=== RECORDS TO PROCESS ===
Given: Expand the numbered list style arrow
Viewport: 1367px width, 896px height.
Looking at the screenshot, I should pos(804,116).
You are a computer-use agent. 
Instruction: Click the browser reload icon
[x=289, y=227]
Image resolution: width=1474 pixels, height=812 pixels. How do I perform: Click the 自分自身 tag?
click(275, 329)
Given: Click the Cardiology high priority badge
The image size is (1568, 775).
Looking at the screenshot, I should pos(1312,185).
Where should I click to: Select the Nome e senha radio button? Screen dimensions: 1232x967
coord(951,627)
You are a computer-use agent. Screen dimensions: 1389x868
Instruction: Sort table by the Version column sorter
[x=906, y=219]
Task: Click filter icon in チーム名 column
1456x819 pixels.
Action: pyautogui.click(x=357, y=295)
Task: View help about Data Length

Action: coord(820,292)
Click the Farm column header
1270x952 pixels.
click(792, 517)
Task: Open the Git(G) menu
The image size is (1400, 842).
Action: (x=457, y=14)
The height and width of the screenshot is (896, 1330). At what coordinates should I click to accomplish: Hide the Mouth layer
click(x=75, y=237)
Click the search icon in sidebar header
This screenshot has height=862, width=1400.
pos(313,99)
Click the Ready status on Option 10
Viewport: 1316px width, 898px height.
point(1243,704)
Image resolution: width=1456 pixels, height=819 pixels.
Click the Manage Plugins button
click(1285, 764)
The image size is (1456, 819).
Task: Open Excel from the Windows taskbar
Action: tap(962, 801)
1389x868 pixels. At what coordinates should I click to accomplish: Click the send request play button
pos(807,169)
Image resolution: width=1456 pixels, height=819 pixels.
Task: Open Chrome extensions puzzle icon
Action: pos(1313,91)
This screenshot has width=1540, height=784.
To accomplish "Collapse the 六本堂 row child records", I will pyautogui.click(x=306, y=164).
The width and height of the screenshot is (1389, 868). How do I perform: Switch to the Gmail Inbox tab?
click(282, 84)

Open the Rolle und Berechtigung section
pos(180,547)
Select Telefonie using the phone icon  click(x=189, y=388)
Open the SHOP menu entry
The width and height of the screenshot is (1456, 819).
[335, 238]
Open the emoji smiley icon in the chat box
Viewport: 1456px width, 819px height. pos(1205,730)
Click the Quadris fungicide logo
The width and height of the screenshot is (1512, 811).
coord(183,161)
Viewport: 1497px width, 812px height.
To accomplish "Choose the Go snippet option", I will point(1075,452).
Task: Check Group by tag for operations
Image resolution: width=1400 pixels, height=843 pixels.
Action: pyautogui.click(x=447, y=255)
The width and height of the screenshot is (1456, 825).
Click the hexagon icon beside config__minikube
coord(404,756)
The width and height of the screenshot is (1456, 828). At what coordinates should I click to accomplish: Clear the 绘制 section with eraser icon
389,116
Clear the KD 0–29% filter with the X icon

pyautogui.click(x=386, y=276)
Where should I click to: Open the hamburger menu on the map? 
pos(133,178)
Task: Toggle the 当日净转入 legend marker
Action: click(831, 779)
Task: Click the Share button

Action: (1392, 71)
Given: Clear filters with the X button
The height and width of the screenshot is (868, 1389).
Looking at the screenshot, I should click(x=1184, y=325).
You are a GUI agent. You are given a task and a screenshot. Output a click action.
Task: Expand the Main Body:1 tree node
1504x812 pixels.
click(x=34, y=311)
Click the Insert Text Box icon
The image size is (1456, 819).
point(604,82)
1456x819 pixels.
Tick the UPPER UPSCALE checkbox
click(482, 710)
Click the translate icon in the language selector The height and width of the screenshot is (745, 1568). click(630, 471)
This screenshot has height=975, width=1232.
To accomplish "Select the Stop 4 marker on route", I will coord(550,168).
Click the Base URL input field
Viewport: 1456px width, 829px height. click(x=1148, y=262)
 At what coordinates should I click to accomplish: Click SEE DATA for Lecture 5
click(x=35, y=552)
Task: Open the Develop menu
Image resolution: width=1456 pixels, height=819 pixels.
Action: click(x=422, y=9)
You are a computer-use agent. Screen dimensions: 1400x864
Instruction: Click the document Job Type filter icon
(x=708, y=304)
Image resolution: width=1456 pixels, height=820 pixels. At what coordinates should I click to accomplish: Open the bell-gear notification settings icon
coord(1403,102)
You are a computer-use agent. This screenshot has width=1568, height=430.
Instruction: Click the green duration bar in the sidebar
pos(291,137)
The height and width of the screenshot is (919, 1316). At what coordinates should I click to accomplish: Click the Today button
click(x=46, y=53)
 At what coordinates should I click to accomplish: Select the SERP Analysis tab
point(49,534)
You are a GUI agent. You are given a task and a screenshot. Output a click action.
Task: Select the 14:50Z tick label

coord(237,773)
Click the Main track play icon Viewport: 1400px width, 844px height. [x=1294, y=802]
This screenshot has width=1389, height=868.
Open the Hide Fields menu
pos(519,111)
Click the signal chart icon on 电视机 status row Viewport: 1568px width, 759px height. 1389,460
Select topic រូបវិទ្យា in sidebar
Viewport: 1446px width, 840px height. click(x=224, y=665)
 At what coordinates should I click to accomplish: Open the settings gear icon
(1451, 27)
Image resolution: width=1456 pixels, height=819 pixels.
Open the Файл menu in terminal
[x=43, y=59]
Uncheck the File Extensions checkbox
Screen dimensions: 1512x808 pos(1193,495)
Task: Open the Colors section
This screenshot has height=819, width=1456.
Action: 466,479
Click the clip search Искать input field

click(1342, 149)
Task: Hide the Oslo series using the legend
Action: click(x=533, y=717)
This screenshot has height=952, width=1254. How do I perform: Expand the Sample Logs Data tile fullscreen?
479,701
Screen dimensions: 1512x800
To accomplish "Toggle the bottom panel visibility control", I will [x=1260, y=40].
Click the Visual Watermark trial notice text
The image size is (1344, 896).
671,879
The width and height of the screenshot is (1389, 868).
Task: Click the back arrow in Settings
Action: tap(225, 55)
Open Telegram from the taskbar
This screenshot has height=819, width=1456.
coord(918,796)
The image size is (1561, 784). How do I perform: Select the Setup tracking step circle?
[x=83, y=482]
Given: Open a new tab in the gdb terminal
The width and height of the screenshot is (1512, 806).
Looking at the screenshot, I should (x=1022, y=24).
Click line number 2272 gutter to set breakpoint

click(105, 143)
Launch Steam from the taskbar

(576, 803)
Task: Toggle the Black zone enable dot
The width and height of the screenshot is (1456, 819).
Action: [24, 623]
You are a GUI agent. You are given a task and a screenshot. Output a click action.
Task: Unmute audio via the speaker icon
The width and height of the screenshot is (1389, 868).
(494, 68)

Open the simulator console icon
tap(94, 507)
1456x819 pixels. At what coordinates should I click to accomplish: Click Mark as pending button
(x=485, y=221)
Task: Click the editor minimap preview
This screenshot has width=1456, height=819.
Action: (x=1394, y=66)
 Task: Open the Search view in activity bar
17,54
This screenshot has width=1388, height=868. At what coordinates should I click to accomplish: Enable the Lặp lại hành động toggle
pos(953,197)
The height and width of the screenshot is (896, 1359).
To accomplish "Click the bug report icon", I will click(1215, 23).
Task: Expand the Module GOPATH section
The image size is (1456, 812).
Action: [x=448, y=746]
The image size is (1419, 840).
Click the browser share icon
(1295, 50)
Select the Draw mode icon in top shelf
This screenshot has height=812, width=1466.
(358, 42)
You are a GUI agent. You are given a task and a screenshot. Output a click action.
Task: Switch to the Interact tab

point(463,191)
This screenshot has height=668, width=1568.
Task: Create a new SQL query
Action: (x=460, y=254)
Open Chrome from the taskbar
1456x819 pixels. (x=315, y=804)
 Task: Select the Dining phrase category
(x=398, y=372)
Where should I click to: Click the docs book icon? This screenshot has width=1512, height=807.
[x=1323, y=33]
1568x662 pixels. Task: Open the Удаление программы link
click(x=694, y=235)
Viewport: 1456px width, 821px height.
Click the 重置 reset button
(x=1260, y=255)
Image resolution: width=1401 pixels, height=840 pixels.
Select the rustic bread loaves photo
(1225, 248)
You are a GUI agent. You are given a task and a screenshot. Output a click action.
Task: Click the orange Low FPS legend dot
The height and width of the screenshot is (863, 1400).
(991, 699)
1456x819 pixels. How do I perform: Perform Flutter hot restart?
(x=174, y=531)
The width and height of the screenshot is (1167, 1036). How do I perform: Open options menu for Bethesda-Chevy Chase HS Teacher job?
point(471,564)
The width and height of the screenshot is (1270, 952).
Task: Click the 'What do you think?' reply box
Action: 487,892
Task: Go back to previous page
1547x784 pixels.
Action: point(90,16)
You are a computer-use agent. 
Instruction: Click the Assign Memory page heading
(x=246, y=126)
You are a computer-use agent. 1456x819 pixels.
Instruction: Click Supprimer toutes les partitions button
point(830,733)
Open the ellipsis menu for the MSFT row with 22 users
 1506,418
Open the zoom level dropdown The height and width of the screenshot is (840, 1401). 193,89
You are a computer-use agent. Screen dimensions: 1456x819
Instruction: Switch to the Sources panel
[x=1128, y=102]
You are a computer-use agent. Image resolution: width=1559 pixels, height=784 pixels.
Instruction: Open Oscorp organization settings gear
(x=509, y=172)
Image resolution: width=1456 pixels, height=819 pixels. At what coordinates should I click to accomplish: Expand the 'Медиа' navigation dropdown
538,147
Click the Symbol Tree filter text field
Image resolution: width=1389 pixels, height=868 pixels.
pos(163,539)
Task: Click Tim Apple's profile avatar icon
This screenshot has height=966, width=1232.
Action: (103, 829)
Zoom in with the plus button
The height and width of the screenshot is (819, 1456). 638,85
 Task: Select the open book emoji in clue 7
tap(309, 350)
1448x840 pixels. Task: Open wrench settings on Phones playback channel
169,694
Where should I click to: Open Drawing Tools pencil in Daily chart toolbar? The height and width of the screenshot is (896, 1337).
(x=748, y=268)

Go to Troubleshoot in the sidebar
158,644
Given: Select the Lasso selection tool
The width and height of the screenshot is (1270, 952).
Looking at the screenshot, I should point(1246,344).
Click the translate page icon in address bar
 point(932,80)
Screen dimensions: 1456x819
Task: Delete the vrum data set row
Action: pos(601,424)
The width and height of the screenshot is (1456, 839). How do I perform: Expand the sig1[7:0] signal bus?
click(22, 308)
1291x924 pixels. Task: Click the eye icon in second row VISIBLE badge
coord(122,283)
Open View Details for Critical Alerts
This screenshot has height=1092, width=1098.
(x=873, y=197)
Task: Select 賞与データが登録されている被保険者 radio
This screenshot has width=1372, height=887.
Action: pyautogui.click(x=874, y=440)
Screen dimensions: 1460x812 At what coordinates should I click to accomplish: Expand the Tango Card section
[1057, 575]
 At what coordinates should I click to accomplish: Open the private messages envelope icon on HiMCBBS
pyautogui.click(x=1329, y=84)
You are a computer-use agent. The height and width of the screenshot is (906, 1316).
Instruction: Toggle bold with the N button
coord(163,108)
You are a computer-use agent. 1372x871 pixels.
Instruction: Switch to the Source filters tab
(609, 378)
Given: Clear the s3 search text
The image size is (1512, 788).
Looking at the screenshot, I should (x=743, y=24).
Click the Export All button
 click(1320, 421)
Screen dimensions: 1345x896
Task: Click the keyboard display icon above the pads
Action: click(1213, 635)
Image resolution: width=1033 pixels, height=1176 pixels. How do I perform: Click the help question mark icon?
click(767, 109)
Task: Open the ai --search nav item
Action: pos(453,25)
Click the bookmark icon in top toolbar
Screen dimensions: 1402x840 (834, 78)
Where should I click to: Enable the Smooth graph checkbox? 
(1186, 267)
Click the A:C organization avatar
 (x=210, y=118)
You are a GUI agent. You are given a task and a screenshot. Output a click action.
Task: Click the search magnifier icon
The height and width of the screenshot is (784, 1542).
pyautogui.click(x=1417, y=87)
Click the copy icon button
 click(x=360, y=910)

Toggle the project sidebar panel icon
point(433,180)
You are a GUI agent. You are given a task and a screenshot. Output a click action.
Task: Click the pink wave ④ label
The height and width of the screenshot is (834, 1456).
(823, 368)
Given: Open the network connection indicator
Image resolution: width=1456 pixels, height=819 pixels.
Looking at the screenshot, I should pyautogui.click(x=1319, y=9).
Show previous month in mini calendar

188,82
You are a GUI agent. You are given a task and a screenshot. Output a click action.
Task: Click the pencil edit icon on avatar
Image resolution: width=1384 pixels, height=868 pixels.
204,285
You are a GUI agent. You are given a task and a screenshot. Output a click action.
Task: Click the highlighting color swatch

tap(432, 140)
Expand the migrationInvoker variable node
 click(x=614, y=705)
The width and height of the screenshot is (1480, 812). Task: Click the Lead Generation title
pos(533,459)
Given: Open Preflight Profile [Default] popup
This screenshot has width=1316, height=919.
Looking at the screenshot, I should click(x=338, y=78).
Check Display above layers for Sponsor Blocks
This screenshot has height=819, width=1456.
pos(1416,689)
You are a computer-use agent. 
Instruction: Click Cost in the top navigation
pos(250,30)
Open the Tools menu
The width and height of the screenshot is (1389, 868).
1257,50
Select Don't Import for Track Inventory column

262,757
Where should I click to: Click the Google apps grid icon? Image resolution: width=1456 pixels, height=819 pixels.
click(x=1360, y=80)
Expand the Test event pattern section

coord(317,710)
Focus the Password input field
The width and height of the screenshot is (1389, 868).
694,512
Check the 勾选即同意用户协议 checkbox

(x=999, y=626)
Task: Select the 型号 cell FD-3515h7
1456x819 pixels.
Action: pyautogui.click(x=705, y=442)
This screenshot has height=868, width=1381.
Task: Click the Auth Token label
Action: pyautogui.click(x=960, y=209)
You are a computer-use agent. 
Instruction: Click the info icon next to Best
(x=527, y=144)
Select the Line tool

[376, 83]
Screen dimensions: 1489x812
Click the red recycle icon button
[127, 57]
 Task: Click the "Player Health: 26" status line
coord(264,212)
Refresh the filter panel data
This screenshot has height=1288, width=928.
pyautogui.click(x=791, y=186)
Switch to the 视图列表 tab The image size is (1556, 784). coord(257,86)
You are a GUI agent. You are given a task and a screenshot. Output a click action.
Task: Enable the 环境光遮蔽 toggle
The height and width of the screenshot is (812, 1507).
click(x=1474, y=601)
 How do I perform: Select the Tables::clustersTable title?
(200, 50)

=== INSTRUCTIONS TO FOLLOW ===
Taking the line with "Instruction: Click the document" as the first and the line with "You are a computer-use agent. This" as the last, retype that stretch of the data above exactly, with no other lines.

=== SOLUTION ===
Instruction: Click the document Job Type filter icon
(x=708, y=304)
Image resolution: width=1456 pixels, height=820 pixels. At what coordinates should I click to accomplish: Open the bell-gear notification settings icon
coord(1403,102)
You are a computer-use agent. This screenshot has width=1568, height=430.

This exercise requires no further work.